* **Problems to work on**:
[a] In the Oracle duplicate-rows thread below, list every reputation figure shown.
[b] Please retype the part of the Oracle duplicate-rows thread that opens with the words containing "where rn = 1;" and closes with "(id,name,surname) might help.".

* **Document segment**:
Reputation: 793
I have data table in Oracle 8,1. There are about a million rows. But lots of rows duplicates by the same columns. I need to know fastest way to clear this data. For example I have:
id name surname date
21 'john' 'smith' '2012 12 12';
21 'john' 'smith' '2012 12 13';
21 'john' 'smith' '2012 12 14';
....
And now I need to delete first two rows as they duplicates by first three columns and keep the row with the latest date.
Upvotes: 0
Views: 1105
Reputation: 8361
If there are really lots of duplicates, I'd recommend to recreate the table with only the clean data:
CREATE TABLE tmp AS
SELECT id, name, surname, max(d) as d
FROM t
GROUP BY id, name, surname;
and then replace the original table with the original table:
RENAME your_table TO old_table;
RENAME tmp_table TO your_table;
Don't forget to move indexes, constraints and privileges...
Upvotes: 2
Reputation: 30765
If possible, I'd go for a CTAS (create table as select), truncate the original table, and copy the data back:
-- create the temp table (it contains only the latest values for a given (id, name, surname) triple
CREATE TABLE tmp as
SELECT id, name, surname, date1 from
(select
t1.*,
row_number() over (partition by id, name, surname order by date1 desc) rn
from mytab t1)
where rn = 1;
-- clear the original table
TRUNCATE TABLE mytab;
-- copy the data back
INSERT /* +APPEND */ INTO mytab(id,name,surname,date1)
(SELECT id,name,surname,date1 from tmp);
Upvotes: 1
Reputation: 4231
delete from table t where
exists (select * from table where id=t.id and name=t.name and surname=t.surname
and date > t.date)
How fast this is depends con your Oracle parameters. And index on (id,name,surname) might help.
Upvotes: 1

* **Listed records**:
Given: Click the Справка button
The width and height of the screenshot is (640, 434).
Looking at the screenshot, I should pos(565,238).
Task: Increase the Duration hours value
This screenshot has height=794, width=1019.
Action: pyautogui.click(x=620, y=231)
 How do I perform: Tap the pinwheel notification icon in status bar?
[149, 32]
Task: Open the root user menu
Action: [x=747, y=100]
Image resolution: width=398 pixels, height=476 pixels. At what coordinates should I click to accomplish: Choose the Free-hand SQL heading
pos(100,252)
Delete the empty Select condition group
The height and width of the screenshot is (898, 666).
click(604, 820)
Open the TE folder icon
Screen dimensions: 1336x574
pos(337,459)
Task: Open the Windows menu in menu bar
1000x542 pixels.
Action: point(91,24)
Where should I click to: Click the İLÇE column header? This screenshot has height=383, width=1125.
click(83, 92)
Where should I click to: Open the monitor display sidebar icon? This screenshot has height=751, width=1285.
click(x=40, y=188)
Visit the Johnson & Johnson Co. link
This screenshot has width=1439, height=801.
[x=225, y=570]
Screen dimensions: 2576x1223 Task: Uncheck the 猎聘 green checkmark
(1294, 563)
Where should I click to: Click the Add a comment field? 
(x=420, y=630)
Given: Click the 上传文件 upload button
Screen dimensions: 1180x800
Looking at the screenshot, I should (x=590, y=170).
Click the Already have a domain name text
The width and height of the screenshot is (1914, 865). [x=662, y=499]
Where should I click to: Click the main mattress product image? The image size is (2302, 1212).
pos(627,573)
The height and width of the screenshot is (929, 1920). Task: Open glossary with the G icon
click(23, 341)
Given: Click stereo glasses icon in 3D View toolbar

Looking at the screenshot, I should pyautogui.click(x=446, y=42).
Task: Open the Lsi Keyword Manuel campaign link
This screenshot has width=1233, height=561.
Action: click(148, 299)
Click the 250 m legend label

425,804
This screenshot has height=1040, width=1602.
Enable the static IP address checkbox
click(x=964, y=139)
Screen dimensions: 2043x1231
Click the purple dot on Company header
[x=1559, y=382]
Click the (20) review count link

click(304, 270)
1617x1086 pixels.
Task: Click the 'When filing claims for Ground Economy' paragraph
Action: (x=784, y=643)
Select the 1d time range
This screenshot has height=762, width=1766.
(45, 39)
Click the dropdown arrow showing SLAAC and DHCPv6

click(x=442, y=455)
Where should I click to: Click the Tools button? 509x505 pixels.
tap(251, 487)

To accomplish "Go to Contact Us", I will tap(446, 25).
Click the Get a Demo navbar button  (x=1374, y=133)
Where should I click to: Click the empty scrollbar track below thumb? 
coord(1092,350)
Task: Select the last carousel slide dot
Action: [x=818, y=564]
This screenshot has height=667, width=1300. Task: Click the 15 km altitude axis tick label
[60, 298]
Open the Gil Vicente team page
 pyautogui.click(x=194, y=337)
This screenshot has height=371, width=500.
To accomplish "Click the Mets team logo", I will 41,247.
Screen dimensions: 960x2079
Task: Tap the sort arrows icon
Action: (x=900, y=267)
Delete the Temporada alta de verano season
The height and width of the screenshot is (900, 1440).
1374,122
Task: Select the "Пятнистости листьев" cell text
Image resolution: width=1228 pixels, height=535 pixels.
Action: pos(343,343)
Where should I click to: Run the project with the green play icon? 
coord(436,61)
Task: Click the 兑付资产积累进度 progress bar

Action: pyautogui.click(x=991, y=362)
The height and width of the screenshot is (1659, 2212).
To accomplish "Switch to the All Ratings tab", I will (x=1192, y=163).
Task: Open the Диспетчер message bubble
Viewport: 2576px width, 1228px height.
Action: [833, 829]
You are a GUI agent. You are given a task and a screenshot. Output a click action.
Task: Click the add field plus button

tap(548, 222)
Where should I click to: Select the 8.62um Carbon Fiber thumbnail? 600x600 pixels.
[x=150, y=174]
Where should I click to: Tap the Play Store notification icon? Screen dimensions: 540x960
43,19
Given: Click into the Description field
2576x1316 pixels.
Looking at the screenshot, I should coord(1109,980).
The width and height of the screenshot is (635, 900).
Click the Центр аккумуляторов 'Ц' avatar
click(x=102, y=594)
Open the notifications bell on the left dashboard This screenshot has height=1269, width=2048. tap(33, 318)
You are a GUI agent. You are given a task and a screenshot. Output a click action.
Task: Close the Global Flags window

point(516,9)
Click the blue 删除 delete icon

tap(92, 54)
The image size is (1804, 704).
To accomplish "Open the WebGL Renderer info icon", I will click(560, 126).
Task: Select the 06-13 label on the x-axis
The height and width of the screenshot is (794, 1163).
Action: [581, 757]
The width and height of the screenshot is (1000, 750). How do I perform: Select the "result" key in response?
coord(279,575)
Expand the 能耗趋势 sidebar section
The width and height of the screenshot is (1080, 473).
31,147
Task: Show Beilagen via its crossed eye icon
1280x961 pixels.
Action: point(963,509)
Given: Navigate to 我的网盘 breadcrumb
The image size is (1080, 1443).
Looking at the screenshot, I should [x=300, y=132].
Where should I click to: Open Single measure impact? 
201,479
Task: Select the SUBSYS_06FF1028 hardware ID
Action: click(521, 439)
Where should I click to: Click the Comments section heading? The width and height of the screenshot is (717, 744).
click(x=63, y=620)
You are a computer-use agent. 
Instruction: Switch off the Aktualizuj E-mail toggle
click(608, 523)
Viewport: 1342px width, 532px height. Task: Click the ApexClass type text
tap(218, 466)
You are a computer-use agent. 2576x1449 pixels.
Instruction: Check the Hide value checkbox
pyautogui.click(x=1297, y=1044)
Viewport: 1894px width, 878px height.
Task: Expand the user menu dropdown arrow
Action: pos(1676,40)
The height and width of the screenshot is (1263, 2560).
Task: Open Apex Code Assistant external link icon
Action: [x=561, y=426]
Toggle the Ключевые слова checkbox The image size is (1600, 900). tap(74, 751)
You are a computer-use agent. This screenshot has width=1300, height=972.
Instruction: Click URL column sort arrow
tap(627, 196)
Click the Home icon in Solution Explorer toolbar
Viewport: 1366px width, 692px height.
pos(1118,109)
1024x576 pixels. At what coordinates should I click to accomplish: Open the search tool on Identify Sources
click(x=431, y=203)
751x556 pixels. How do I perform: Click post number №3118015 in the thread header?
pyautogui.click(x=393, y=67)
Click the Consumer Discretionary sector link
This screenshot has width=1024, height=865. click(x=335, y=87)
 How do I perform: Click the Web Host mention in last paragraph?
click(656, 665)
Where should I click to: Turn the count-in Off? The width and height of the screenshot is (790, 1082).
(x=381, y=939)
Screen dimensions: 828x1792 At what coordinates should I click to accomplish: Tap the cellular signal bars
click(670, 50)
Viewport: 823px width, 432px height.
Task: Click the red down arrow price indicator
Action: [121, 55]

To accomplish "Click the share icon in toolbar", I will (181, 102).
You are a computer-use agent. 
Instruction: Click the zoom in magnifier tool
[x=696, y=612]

* **Answers in order**:
[a] 793, 8361, 30765, 4231

[b]
where rn = 1;
-- clear the original table
TRUNCATE TABLE mytab;
-- copy the data back
INSERT /* +APPEND */ INTO mytab(id,name,surname,date1)
(SELECT id,name,surname,date1 from tmp);
Upvotes: 1
Reputation: 4231
delete from table t where
exists (select * from table where id=t.id and name=t.name and surname=t.surname
and date > t.date)
How fast this is depends con your Oracle parameters. And index on (id,name,surname) might help.